Tommaso Laurora replica alla lettera aperta pubblicata questa mattina in cui un gruppo di ex militanti del Pd annunciavano il loro allontanamento dal partito perché il congresso avrebbe disatteso le speranze di rinnovamento con il quale si era aperto. In serata la secca risposta del neosegretario che scrive: "Avrei voluto avere il privilegio di confrontarmi con i signori firmatari del documento al congresso. Avrei apprezzato che esplicitassero la loro posizione durante il dibattito del congresso cittadino, vero luogo di confronto, invece erano tutti assenti dal dibattito.
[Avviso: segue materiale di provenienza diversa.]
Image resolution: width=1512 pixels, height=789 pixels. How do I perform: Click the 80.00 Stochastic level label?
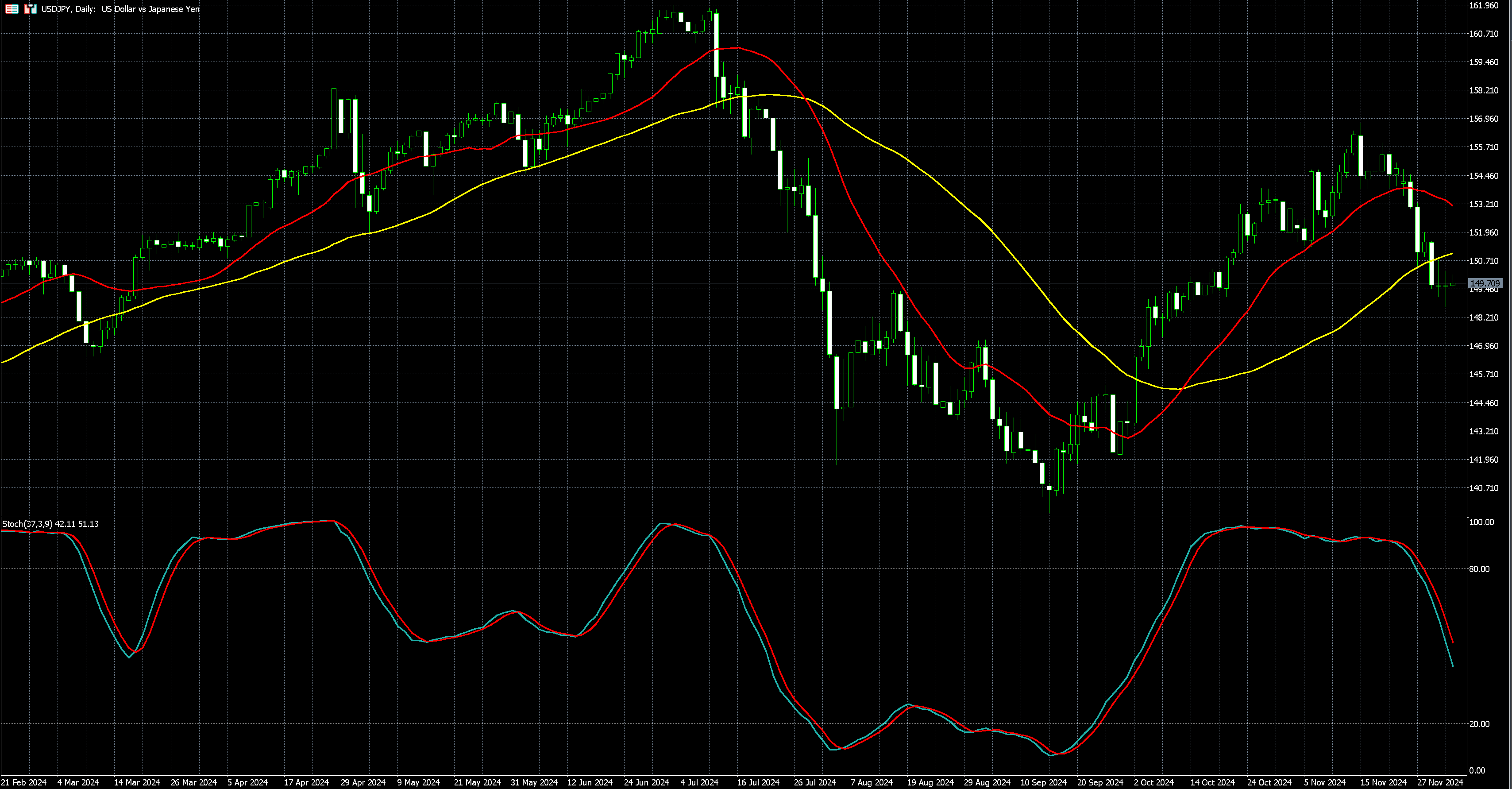[1479, 569]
La mia mozione ha trovato la condivisione della maggior parte degli iscritti, persone in carne ed ossa che si sono prese la briga di venire a votare il 20 giugno, giornata non proprio ideale tra battesimi, comunioni e partita dell´Italia. Sono pronto a confrontarmi con chi nel partito non la pensa come il sottoscritto od altri, ma l´importante è che ci sia un dialogo.
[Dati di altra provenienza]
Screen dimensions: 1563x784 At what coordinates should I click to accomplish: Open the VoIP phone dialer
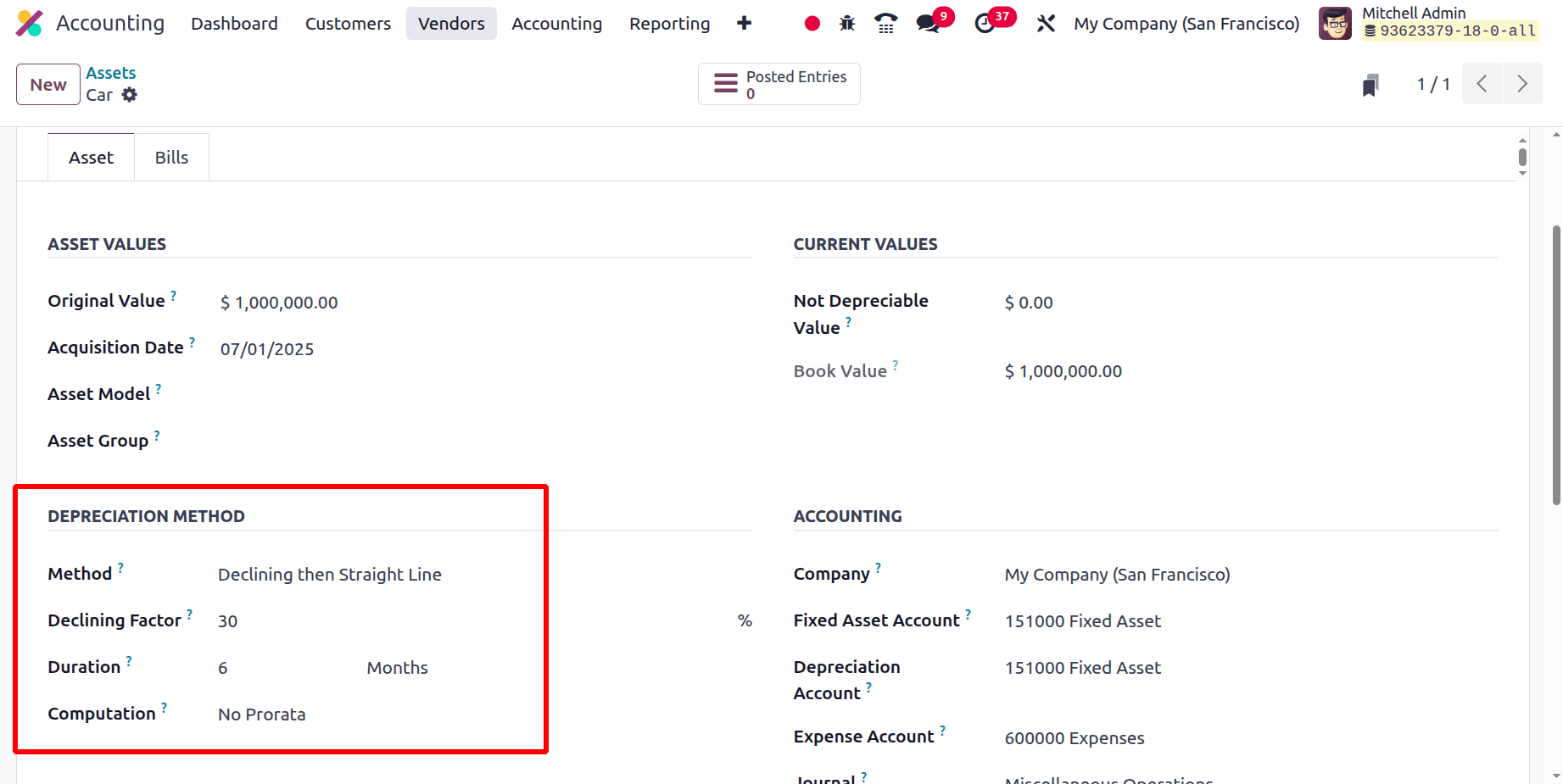(885, 23)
Invito quindi i tesserati aventiniani a condividere le responsabilità della programmazione politica del partito ed a non autoescludersi come è successo fino ad oggi per motivi che non mi interessa neanche conoscere. Al partito è pronta una bella zappa con cui arare il terreno del centrosinistra per cercare di fare fiorire in questa città una idea nuova di politica. Se questo sarà lo spirito, ben venga, altrimenti proveremo a farcene una ragione come abbiamo fatto sinora.
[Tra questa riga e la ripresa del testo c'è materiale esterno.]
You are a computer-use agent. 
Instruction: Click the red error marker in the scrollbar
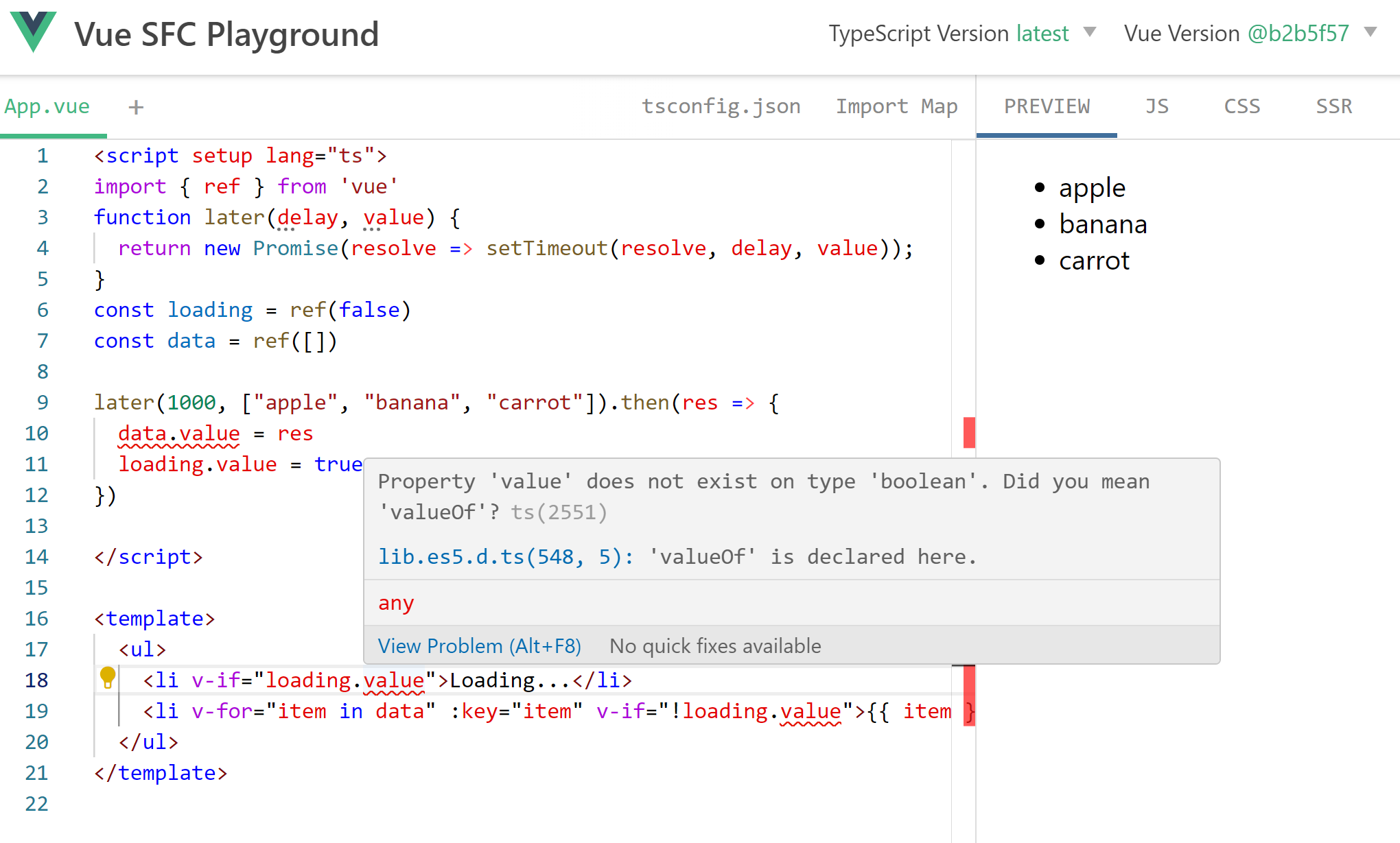click(x=968, y=432)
Il fatto che sia segretario del Pd ha 32 anni non deve essere solo un dato statistico; ho intenzione di provare a recuperare alla passione politica più giovani possibile per realizzare l´idea di un partito moderno; mi aspetto che al fianco dell´entusiasmo dei giovani ci sia anche il contributo, e non l´ostruzionismo, dei meno giovani. Lavorerò con il contributo di tutti a cominciare con l´appuntamento di domenica sul porto dalle 18 per la manifestazione sulla manovra finanziaria".